> [TASK INSTRUCTIONS] Begin your copy at the line with "You are a computer-use" in the records below and end it at the line with "Click the 拖拽上传 cloud upload icon", restating each line word for word; omit the pictures.

Start of MATERIAL TO PROCESS

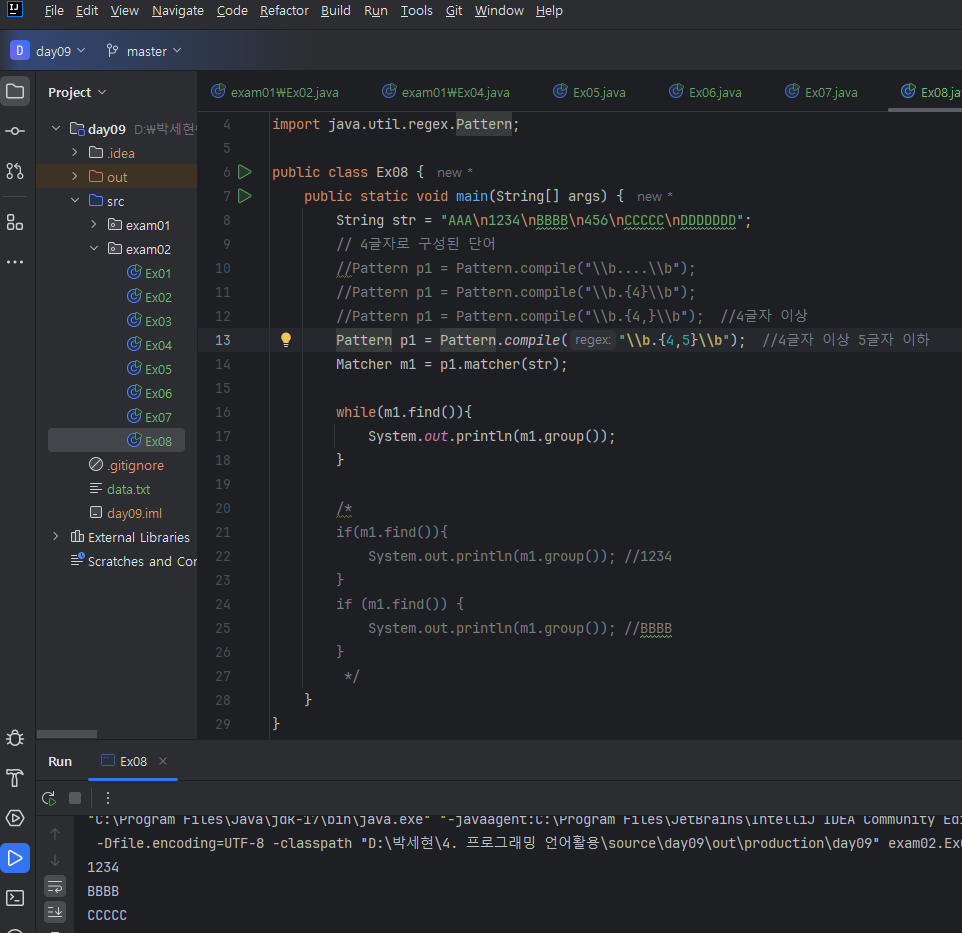Click the yellow light bulb on line 13
The width and height of the screenshot is (962, 933).
285,340
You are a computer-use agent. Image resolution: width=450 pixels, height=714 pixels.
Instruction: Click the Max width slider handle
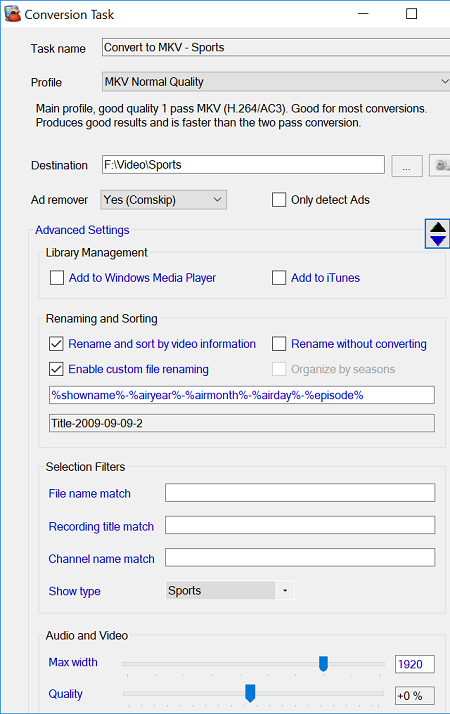[x=323, y=663]
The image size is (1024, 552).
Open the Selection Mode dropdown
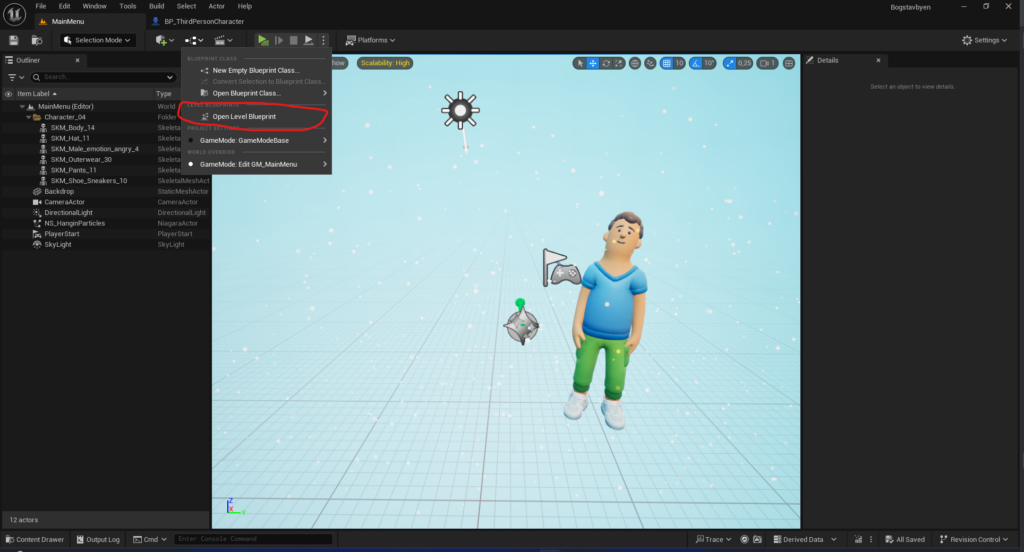pyautogui.click(x=97, y=40)
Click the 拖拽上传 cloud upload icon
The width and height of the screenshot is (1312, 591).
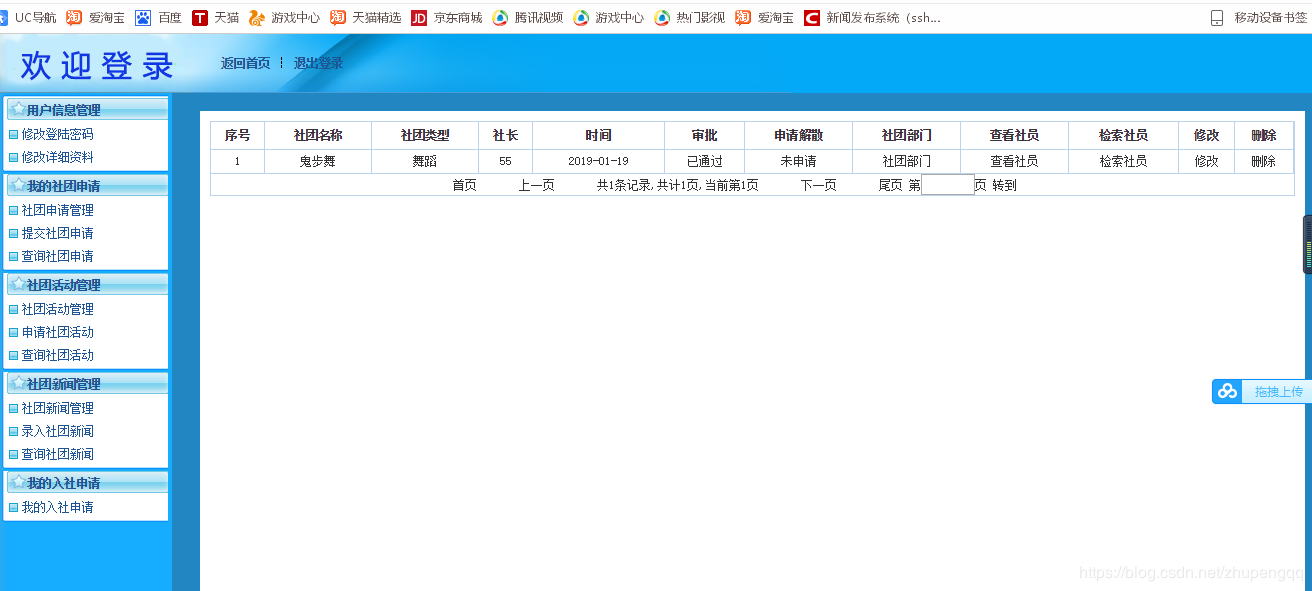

End of MATERIAL TO PROCESS

> [SOLUTION TO THIS PROBLEM]
You are a computer-use agent. Image resolution: width=450 pixels, height=714 pixels.
Instruction: Click the Max width slider handle
[x=323, y=663]
The image size is (1024, 552).
Open the Selection Mode dropdown
pyautogui.click(x=97, y=40)
Click the 拖拽上传 cloud upload icon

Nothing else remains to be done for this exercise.